San Michele Arcangelo

La Chiesa Parrocchiale di San Michele Arcangelo sorge nella Piazza della Chiesa di Rivodutri. Dalla facciata semplice e luminosa, presenta un bel campanile con orologio del 1775 e bassorilievo raffigurante l’Arcangelo Michele che uccide il drago-demonio.

 

Mentre la struttura originaria dell’edificio risale al Duecento, nel 1703 un terremoto provocò gravi danni e una nuova chiesa, più piccola della precedente, fu edificata utilizzandone i muri perimetrali. La vecchia chiesa era già consacrata a San Michele Arcangelo, con i Santi Abdon e Sennen come patroni secondari.

 

La chiesa attuale è ad una navata con abside rettilinea. La volta è decorata con un grande affresco che raffigura il “Trionfo dell’Eucarestia”: dentro una cornice di nuvole, tre angeli sostengono un imponente ostensorio. Sull’altare maggiore vi è una tela di scuola umbro-marchigiana risalente alla prima metà del Seicento che ritrae Gesù crocifisso con la Vergine e i Santi Giovanni Battista, Maria Maddalena, Abdon e Sennen. Sopra l’altare è posto un pregevole tabernacolo in argento cesellato a sbalzo, realizzato nel Novecento da maestri veronesi.

 

Ai lati si aprono quattro cappelle. Nella prima a destra è collocata l’immagine della “Madonna del Buon Consiglio”, opera del pittore Pietro Bada del 1756, all’interno di una cornice barocca; nella seconda, chiamata “Cappella della Pietà” o “del Rosario”, vi sono dipinti che rappresentano i Misteri del Rosario e una tela seicentesca raffigurante “La Pietà” di Vincenzo Manenti, in cui appaiono anche i Santi Matteo e Francesco.
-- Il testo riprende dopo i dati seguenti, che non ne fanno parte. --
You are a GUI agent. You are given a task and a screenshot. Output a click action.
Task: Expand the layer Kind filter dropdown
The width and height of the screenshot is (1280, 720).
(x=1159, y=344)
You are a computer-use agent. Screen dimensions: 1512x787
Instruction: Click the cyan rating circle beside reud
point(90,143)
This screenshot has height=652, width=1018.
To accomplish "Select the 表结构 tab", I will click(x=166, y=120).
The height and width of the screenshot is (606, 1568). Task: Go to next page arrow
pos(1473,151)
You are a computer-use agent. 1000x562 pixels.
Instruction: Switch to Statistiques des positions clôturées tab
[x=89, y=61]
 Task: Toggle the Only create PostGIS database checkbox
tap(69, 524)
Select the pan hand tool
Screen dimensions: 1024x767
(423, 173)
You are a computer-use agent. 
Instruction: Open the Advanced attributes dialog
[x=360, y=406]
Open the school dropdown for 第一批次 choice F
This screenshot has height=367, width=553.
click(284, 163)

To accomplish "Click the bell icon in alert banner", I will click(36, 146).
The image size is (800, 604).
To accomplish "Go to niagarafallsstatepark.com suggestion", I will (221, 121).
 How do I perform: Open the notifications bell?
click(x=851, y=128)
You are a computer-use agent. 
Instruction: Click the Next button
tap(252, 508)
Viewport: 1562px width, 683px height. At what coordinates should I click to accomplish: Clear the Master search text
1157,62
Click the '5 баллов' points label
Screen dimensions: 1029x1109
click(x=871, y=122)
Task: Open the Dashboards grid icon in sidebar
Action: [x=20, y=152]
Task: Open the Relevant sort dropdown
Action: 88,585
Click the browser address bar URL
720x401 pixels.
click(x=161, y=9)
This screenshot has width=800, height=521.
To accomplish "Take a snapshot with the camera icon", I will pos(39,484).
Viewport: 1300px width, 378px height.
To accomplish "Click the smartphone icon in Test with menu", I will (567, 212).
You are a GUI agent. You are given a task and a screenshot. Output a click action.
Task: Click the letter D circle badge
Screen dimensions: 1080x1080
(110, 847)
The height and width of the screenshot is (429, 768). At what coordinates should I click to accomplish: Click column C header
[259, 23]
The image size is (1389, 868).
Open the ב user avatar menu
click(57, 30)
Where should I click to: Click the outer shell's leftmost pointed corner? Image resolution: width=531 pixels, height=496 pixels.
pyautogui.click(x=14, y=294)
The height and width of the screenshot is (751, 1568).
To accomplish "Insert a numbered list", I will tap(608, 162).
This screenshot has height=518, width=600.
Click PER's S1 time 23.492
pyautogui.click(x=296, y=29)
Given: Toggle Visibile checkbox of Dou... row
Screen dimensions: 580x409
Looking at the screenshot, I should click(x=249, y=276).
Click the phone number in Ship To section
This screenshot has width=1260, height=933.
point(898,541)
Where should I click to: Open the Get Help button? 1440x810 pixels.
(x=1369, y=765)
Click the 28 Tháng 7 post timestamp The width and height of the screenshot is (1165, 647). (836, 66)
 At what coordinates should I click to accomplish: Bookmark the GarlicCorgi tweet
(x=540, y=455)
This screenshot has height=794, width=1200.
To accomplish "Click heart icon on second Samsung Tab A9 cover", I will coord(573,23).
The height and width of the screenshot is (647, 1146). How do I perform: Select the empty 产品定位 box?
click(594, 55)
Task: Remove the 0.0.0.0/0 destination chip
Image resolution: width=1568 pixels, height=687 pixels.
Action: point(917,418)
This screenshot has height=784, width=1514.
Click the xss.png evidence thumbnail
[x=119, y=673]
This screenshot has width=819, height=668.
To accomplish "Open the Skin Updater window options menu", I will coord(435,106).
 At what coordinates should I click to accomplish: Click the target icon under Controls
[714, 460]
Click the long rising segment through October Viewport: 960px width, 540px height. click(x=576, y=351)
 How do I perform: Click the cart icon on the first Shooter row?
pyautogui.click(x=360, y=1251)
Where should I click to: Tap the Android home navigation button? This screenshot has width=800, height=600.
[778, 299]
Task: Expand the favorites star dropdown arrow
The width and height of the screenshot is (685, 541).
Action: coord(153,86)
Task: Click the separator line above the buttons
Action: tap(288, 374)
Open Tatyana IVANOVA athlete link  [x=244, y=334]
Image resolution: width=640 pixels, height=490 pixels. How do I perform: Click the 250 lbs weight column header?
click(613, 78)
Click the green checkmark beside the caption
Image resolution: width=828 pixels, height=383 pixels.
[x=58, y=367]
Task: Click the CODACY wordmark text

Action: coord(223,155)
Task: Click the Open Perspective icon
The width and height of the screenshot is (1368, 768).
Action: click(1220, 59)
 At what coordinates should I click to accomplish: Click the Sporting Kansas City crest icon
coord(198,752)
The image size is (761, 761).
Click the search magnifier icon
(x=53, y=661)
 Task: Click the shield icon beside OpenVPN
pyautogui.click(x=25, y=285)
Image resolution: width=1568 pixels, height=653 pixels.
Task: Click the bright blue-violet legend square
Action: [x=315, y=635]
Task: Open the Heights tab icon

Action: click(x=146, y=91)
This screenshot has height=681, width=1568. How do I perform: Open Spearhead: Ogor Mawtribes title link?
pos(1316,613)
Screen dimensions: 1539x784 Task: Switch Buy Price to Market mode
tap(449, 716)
Il piede sinistro della Vergine poggia, a protezione, sullo stemma della Famiglia Leoni, che commissionò il dipinto. Dopo la cappella si apre la porta della sagrestia, che costituiva anticamente il torrione delle mura cittadine.

 

A sinistra, a ridosso del presbiterio, la prima cappella presenta uno dei tre affreschi provenienti dalla Chiesa dell’Annunziata, distrutta dal terremoto del 1948. L’affresco risale al XVI secolo e raffigura la Madonna col Bambino tra San Rocco e Sant’Antonio da Padova. Nell’ultima cappella, sopra il fonte battesimale, è posto un crocifisso ligneo processionale. Altri affreschi che provengono dalla Chiesa dell’Annunziata ritraggono San Sebastiano e San Francesco.